Механикам пришлось задержаться, полночи забавляясь с клеем, проволокой и парусными иглами. Герр Зелигманн был мрачнее тучи - злобно глянул на меня поверх очков, вздохнул и аккуратно записал сумму в своем блокноте в кожаном переплете. Это будет стоить двести пятьдесят крон, так мне сказали - весомую часть месячного жалования. И я уже задолжал восемьсот пятьдесят крон тете Алексе за оплату самих курсов. Императорское и королевское Министерство финансов (казна), конечно, возместит мне стоимость обучения, если я сдам выпускной экзамен, а, возможно, и расходы на ремонт.
Хотя как из опыта, так и из расхожих историй я знал, что их истребование может растянуться на годы. Но это может и подождать, подумал я, потому что сейчас как раз выполнял пятую, заключительную часть выпускных экзаменов - ориентирование по карте.
Оно заключалось в стокилометровом полете над сушей на северо-запад от Иглау в сторону расположенной в пригороде Праги Бубенечской лётной школы с шестидесятикилограмовым мешком с песком, имитирующим пассажира. По прибытии я должен буду передать аэроплан другому экзаменуемому, который вернется на нем в Иглау, а я приеду туда поездом.
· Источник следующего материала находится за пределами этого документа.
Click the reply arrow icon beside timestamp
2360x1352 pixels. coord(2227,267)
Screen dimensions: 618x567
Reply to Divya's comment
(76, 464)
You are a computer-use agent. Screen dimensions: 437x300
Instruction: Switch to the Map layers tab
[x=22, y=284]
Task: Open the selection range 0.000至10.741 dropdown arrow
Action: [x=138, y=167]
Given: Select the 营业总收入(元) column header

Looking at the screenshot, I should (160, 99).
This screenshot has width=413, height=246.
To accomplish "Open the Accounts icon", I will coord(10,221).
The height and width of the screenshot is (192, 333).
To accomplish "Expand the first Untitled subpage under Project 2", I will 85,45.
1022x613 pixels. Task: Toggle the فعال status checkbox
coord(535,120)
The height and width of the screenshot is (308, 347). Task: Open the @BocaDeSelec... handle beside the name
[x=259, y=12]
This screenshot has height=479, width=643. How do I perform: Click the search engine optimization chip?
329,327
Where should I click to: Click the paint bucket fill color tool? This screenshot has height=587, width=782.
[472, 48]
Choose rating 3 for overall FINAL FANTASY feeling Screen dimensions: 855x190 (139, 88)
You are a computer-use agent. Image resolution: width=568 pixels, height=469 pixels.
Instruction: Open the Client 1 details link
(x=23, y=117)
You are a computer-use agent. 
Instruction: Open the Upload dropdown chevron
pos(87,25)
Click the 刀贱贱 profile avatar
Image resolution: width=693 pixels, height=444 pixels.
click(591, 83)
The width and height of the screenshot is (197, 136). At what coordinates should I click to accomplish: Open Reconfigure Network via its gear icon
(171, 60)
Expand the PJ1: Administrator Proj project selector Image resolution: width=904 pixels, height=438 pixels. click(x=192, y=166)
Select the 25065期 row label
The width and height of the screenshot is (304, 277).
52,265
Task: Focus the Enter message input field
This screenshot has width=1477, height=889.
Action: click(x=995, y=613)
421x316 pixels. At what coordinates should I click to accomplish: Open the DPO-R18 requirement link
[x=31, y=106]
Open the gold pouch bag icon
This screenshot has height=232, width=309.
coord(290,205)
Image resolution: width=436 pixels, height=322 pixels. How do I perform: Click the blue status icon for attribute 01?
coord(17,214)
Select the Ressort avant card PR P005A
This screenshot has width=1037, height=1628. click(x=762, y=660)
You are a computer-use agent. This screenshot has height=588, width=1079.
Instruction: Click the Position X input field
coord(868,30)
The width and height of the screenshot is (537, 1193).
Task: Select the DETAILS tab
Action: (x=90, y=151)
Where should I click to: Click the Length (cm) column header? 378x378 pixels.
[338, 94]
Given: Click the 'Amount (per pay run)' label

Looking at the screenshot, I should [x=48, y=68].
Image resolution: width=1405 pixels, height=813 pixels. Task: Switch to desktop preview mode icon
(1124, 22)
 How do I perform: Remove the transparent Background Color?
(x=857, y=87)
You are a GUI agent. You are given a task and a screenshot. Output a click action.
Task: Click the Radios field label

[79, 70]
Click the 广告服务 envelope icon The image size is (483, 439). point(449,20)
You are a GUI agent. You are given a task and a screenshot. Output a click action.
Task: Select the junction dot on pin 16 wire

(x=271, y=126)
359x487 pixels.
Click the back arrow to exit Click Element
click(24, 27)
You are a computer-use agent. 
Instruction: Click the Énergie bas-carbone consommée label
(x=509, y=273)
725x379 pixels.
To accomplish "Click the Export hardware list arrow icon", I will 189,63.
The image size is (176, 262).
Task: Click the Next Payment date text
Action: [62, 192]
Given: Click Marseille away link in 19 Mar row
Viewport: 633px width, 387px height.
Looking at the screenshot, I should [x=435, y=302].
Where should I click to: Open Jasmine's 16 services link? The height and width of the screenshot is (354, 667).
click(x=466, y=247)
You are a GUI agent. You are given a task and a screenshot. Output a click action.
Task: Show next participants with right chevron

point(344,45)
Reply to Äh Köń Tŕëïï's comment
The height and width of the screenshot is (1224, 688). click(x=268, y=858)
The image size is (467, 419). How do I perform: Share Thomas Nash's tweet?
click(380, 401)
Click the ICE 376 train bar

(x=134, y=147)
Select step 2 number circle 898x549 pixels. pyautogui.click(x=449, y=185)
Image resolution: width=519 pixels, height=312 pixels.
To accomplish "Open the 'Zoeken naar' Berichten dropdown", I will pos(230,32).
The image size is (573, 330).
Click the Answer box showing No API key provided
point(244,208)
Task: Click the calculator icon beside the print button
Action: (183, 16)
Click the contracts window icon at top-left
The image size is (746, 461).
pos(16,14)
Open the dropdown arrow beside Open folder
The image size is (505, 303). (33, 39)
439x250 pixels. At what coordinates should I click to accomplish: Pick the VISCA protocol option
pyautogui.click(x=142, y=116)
Аэроплан представлял собой любопытную штуковину, прозванную «Этрих таубе» или «Голубь»: моноплан, разработанный австрийцем Иго Этрихом и примечательный тем, что его крылья и хвост очертаниями вполне намеренно напоминали голубя на том основании (что, должен сказать, даже тогда меня поразило как логически весьма сомнительное), что если эта птица летает, то и самолет полетит.
Теперь, когда я это вспоминаю, то с дрожью думаю, что, наверное, был весьма безрассуден, раз поднялся в воздух на такой хлипкой машине, столь жалкой, прямо-таки стрекозиной хрупкости. Когда немцы использовали аналогичный аппарат для бомбёжки Парижа в 1914 году, люди на земле подумали про взрыв магистрального газа, потому что на фоне солнечного неба нападавший казался почти прозрачным.
Я сидел в своего рода плетеной сидячей ванне и крутил штурвал, вертикально воткнутый в колонку управления, который разворачивал аэроплан не при помощи пары элеронов, а путем скручивания всего крыла с использованием сложной системы из проволоки и шкивов, сходящихся на стойке прямо у меня под носом.
Что касается приборов, то в моём распоряжении имелся датчик уровня топлива, индикатор давления масла и весьма приблизительный высотомер. Но я быстро понял, что лучшие друзья пилота - это длинный шарф и музыкальный слух. Шарф являлся отличным индикатором направления: когда мы поднимались, его тянуло вниз, когда снижались - его тащило наверх, а в горизонтальном полете направление ветра можно было оценить, судя по тому, сносит его вправо или влево.
Что же касается скорости, то самый надежным способом оценить её (по крайней мере, для меня) было прислушаться, на какой ноте свистит ветер, проносясь через многочисленные расчалки [7]. Годы спустя, живя в доме на Айддесли-роуд, летом я частенько сидел в саду и смотрел, как реактивные лайнеры грохочут над головой, взлетая из Хитроу: самолет весом в пару сотен тонн и три сотни пассажиров взмывали в небо под углом градусов в двадцать, влекомые двигателями, суммарной мощностью как тысяча «Голубей» Этриха, связанных вместе.